**CONSIGNE A**
Relevez tout ce en fonction de quoi, d'après le texte sur la justice, varient les règles de la Société.
**CONSIGNE B**
Recopiez le passage du texte sur la justice depuis « Il faut s’organiser » jusqu'à « époques, les modes. » inclus.

Condamner celui qui a transgressé la loi morale, c’est
le faire bénéficier du bon discernement de tous, c’est
le considérer comme digne de l’exigence humaine la
plus haute.
Hegel ira plus loin que Kant. Peu
importe le contenu des lois, ce qui est absolu, c’est la Loi
elle-même car seul l’État et donc ses institutions
garantissent la liberté des individus.
2) La pensée sociétaire-réaliste
Elle se veut purement pragmatique.
Il faut s’organiser pour vivre en société. Celle-ci
repose sur l’adhésion de gré ou de force à
des valeurs communes. Si on ne joue pas le jeu, la Société
vous rejette, ce qui signifie qu’elle vous tue ou vous bannit
hors de la communauté (en exil ou en prison). La Justice
doit conforter chacun dans l’idée que la Société
le protège s’il respecte ses règles, lesquelles
varient suivant les pays, les époques, les modes.
On corrige un criminel comme on corrige,
chez ces gens-là, un chien ou un enfant. Pour lui apprendre. La peur de la correction ne fonctionne
que sur les plus conformistes et les plus fragiles. Dans le domaine
de la délinquance, elle agit en sens contraire : les
« durs », à plus forte raison les plus
rebelles, affirment très fort qu’ils n’ont pas
peur de la punition. Il est vrai qu’elle les stimule souvent.

**DONNÉES FOURNIES**
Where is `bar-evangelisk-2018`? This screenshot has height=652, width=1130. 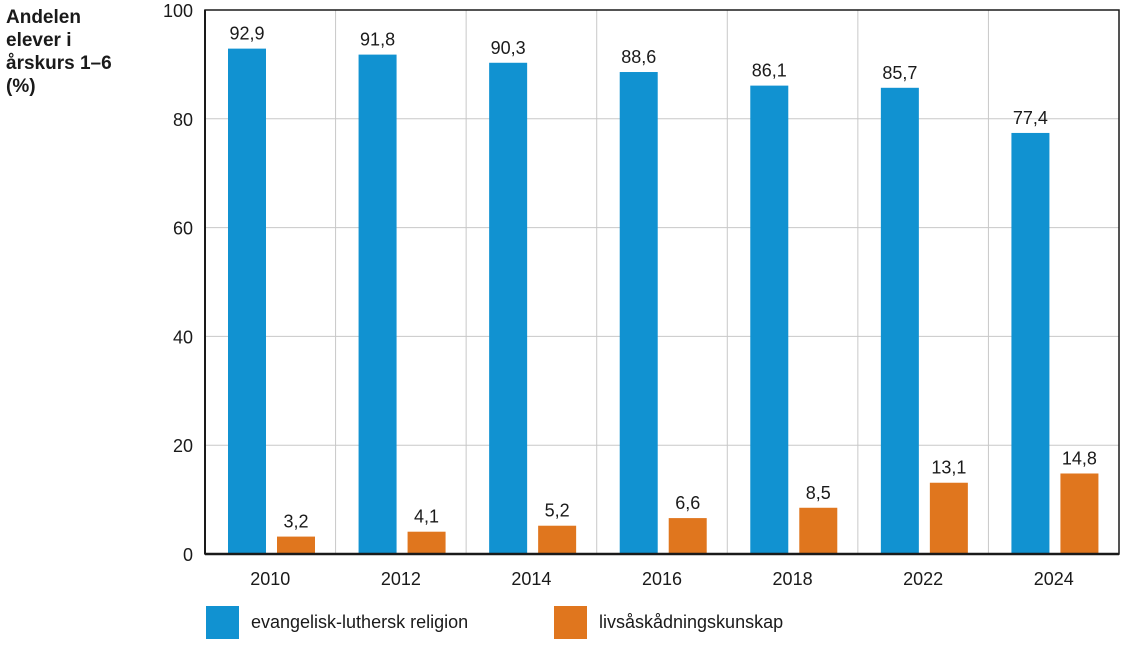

**VOTRE RÉPONSE A**
les pays, les époques, les modes

**VOTRE RÉPONSE B**
Il faut s’organiser pour vivre en société. Celle-ci
repose sur l’adhésion de gré ou de force à
des valeurs communes. Si on ne joue pas le jeu, la Société
vous rejette, ce qui signifie qu’elle vous tue ou vous bannit
hors de la communauté (en exil ou en prison). La Justice
doit conforter chacun dans l’idée que la Société
le protège s’il respecte ses règles, lesquelles
varient suivant les pays, les époques, les modes.